Monday, November 23, 2009
Anatomy of a Daemon: The Soul Grinder
“The Outcast begs an audience, my lord,” sniffed Eloq
E’Asuu nodded, amused by his major domo’s superciliousness. Under other circumstances, Eloq would tremble to stand within reach of a daemon as ancient and powerful as the one he now led into the chamber. Yet now…
The Lord of Change leaned forward, studying the beast as it approached the dais.
Auax still smoldered with rage, E’Asuu noted approvingly. He may have been brought low, his dominions despoiled, his followers scattered, but he had not come to beg or truckle. Sulfur leaked from his pores, his eyes darted fiercely around the audience chamber, and though he carried himself suitably humbly – head bowed, claws sheathed, haunches low – the beast still brimmed with feral menace. He was supremely dangerous, a cornered animal.
He was perfect.
The “Altar of Souls” is one of the centerpieces of my army. It’s probably my most ambitious conversion, and while the creature doesn’t always perform impressively on the battlefield, it does something equally if not more important: It communicates what my army is all about. It tells the story of the Harrowed.
For those unfamiliar with Games Workshop’s general concept, a soul grinder represents a construct fashioned in the Forge of Souls, a blasphemous creation that fuses one of the Warp’s higher ranked daemons to the salvaged wreckage of a war machine.
The concept fits the theme of my army perfectly. Within the Harrowed, I think of the Soul Grinder as an Imperial Guard tank, perhaps a Baneblade, once revered for its loyal Imperial service, now possessed by the Ruinous Powers. Daemons have ripped apart and reforged the vehicle, transforming it into a baleful, blasphemous engine. Even as it strides into battle, it feeds on the souls of its former crew.
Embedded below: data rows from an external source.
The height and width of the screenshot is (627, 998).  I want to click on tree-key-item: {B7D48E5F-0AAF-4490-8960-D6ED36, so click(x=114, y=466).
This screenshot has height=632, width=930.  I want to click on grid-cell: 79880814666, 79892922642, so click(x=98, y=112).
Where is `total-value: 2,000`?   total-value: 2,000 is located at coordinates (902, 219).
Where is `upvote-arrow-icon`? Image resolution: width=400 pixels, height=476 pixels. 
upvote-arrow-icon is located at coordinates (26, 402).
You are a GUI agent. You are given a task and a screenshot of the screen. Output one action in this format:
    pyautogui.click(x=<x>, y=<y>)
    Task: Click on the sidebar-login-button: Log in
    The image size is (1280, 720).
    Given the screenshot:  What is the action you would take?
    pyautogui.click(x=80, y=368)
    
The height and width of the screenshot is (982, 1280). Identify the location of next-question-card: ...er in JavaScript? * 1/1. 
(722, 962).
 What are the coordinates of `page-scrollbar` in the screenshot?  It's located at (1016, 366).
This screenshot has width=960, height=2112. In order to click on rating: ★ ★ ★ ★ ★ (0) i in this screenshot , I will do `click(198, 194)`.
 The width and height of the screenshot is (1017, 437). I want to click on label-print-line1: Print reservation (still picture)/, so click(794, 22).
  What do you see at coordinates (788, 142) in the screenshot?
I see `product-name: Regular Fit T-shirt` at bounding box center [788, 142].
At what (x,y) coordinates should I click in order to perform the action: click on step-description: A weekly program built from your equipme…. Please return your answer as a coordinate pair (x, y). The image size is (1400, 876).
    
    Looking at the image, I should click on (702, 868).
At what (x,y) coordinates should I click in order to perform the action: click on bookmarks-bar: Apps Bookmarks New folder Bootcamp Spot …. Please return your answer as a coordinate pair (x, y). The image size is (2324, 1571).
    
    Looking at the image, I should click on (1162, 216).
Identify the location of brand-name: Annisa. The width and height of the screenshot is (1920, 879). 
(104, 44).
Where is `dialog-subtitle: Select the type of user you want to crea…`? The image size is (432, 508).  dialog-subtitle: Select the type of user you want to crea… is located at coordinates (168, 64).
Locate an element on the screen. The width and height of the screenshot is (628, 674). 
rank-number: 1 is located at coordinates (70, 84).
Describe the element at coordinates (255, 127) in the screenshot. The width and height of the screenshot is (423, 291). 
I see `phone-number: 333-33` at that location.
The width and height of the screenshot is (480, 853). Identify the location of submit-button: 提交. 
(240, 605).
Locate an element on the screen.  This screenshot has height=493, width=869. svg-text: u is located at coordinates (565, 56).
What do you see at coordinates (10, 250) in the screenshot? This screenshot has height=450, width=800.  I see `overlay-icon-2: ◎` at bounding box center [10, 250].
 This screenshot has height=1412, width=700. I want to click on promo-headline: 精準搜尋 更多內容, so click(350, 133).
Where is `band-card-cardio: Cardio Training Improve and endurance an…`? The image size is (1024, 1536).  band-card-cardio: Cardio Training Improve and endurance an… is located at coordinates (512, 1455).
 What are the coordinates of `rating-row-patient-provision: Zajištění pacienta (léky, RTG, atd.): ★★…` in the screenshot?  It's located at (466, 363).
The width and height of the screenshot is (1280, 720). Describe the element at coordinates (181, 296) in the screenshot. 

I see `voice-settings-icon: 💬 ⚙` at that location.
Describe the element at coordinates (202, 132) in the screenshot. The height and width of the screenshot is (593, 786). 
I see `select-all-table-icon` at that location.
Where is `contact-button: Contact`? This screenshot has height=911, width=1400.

“Curious, how circumstance tugs our condition this way, then that,” E’Asuu observed, his voices chirruping brightly, cawing harshly, chorusing raggedly, just on the edge of cacophony. “Lowly servants become mighty sovereigns as the Warptides wax. Mighty sovereigns are brought low and cast into exile as the tides wane. Fortunes flex and flux. Boon gives way to bane, and often it becomes impossible to tell the one from the other.”
The object of this moral lesson, the daemon Auax, said nothing. Merely regarded E’Asuu, tail snapping behind him, bile acid-hot in his chest.
E’Asuu smiled—sweetly with one visage, grimly with the other. “Why do you come to our court, Auax-outcast? What is it you seek of us?”
“Vengance. The chance to repay my enemies. The means to make war again. Give me iron, E’Asuu E’Aglaa. Give me armor, give me cannon and fire and claws. If I cannot rule, now let me rend, let me ruin, let me lay waste to those who conspired against me.”
E’Asuu sat back in his throne, savoring the moment. “You are much reduced, Auax. It seems to us that when last we crossed paths, aeons ago, you vowed to cut our hearts out and feed them to your hounds.”
“Aye, so I did,” the daemon growled.
“Pray tell us, then, why we should grant you such formidable powers as you now seek? Why should we succor one who, in years past, declared himself an enemy?”
At that, Auax grinned. “Actually, I thought the illogic of the idea might appeal to you, twisted one.”
Delightful! E’Asuu felt a frisson shiver through him. “Indeed it does,” he murmured.
Here’s how I put the creature together.
I started with the chassis of the GW Soul Grinder kit, planting in it two thick wires (from a coat hanger), twisted so that they spiraled in a sort of helix shape upward out of the engine.
My idea was that the souls the machine was grinding would be visible, writing within the creature itself.
To which end I affixed bodies, limbs, faces along the length of the “soul spirals.”
I also worked possessed souls onto the creature’s blades and spikes…
… and into the legs of the thing.
At one point, taking inspiration from the “Porch of Maidens” on the Acropolis…
…I fashioned my own, haunted take on the concept:
And as I went along, I began sculpting in layers of coils, of gore, of daemonic tissue…
Maiden leg with daemon tissue
For a “maw” (one of the Soul Grinder’s most fearsome weapons), I fashioned a series of writing mini-maws, swallowing souls:
By the time it was done, I had consumed a lot of greenstuff, and produced a writhing, seething mass of spasming violence.
And then I went to work painting the thing:
What I most like about the way this particular project came out is that it looks (at least to me), like it’s truly haunted.